À compter du 1er avril 2011, Nutrition Nord Canada remplacera officiellement le programme Aliments-poste, mieux connu sous le nom Food Mail. Dans les communautés du Grand Nord canadien – où se seront dorénavant les détaillants qui recevront les subventions gouvernementales – les résidents craignent, en bout de ligne, de ne pas en profiter.

À l’origine, le programme Aliments-poste avait été mis sur pied afin de favoriser l’accessibilité des collectivités isolées du Nord à des aliments périssables ou autres articles essentiels, en offrant un tarif postal réduit. Ainsi, la subvention profitait directement au consommateur.

Au 1er avril 2011, ce sont les détaillants, les fournisseurs, les fabricants et distributeurs qui recevront le financement de Nutrition Nord. Selon le ministère des Affaires indiennes et du Nord Canada (MAINC), qui administre le programme, cela leur « permettra de négocier le meilleur prix possible pour leur clientèle ». Néanmoins, une question demeure : le consommateur en profitera-t-il ?

Les subventions qui sont dorénavant accordées aux détaillants – qui négocieront eux-mêmes leurs coûts de transport avec les compagnies aériennes – sont sensées bénéficier aux consommateurs. Les communautés craignent de se faire refiler la facture. À Iqaluit, la capitale nunavoise, où l’on ne retrouve pas moins de trois marchés d’alimentation, il y a une certaine concurrence. À l’extérieur de la capitale, les hameaux ne comptent souvent qu’un seul marché d’alimentation ou magasin général, souvent de type coopératif.

À Repulse Bay, la Co-op – construite en 2003 – a précédé l’installation d’un Northern store en 2004. Il s’agit de l’une des 31 entreprises coopératives du réseau de la Arctic Co-operatives Ltd, qui dessert le Nunavut et les Territoires du Nord-Ouest. Le réseau coopératif, qui a réalisé des revenus combinés d’environ 177 millions de dollars en 2009 et versé 7,6 millions de ristournes à ses membres, est un excellent exemple de développement économique et d’autonomie pour les communautés autochtones. À la fois détaillants et consommateurs, les membres propriétaires des co-op qui bénéficieront des subventions pourront exercer un plus grand contrôle sur la réduction des prix. Ayant comme objectif de fournir des services de marchandises d’une manière plus économique et efficace, les Co-op de l’Arctique canadien semblent être toutes désignées pour prendre la relève là où le gouvernement a échoué : nourrir le Nord, à un prix plus décent.

Hausses de prix

Favorisant une alimentation saine, Nutrition Nord diminuera ou éliminera complètement les subventions accordées à certains aliments jugés moins nutritifs par le Guide alimentaire canadien. Les premières modifications apportées au programme sont entrées en vigueur le 3 octobre 2010. Depuis quelques mois, plusieurs denrées alimentaires ne sont donc plus subventionnées par le gouvernement fédéral et une hausse considérable des prix de certains aliments a été remarquée chez les détaillants. Dans la capitale du Nunavut, si les résidents trouvaient que 11,99 $ était cher payé pour 1.89 litres de crème glacée, les 16,99 $ actuels frôlent l’indécence.
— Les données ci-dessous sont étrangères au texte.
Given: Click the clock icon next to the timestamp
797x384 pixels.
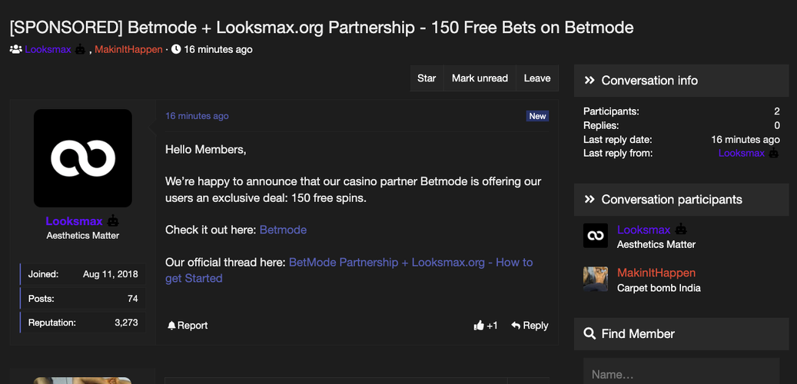Looking at the screenshot, I should 176,50.
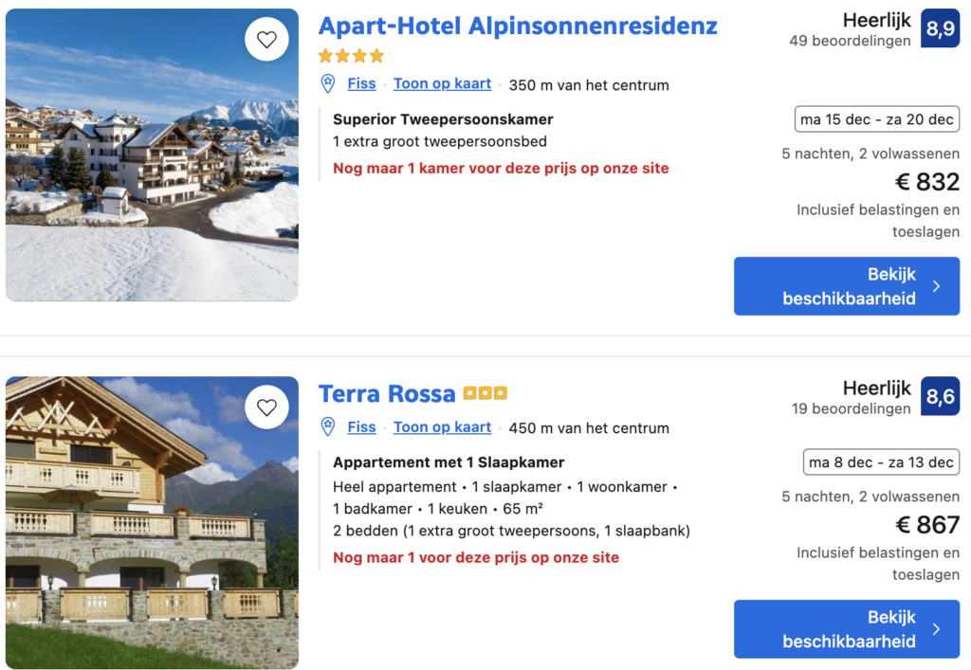Viewport: 971px width, 670px height.
Task: Click the four-star rating of Alpinsonnenresidenz
Action: 351,56
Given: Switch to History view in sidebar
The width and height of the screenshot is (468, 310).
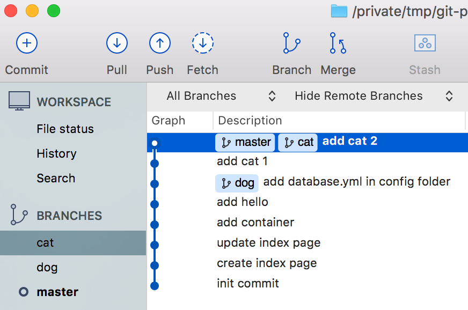Looking at the screenshot, I should [56, 153].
Par aliments moins nutritifs, on entend certains aliments jugés trop gras, tels les croissants, la crème, crème glacée, le yogourt glacé, fromage à la crème, fromage à tartiner, la margarine hydrogénée et le bacon de flanc. Également, toutes les denrées non périssables ainsi que tous les articles non alimentaires – à l’exception de certains articles jugés essentiels tels la farine tout usage, le lait concentré et l’huile à cuisson -, seront éliminés du programme. Ce sont plus de 70 000 personnes éparpillées dans 80 collectivités du Nunavut, du Yukon et des Territoires du Nord-Ouest, qui seront touchées par ces changements.

La difficulté à s’alimenter, à trouver des aliments – frais et abordables – demeure l’un des plus grands défis dans les communautés isolées. En 2008, le MAINC avait évalué le panier de provisions nordique hebdomadaire pour quatre personnes entre 360 $ et 450 $ dans la plupart des collectivités éloignées, comparativement à 200 et 250 $, dans le sud du Canada.

Si les supermarchés se retrouvent souvent en situation de monopole, le gouvernement fédéral a sa part de responsabilité à jouer dans l’accessibilité des aliments. Avec le nouveau programme, les communautés voient déjà leur panier d’épicerie augmenter drastiquement. À Arctic Bay, un hameau situé au nord de l’Île de Baffin, le Northern Store offre le fromage à tartiner Cheez Whiz à 29 $, le cocktail aux canneberges à 38 $ et le sac de poulet pané à 77 $. Bien que ce ne soit pas des aliments considérés santé, il n’en demeure pas moins qu’ils se retrouvent souvent dans les paniers de provisions des consommateurs.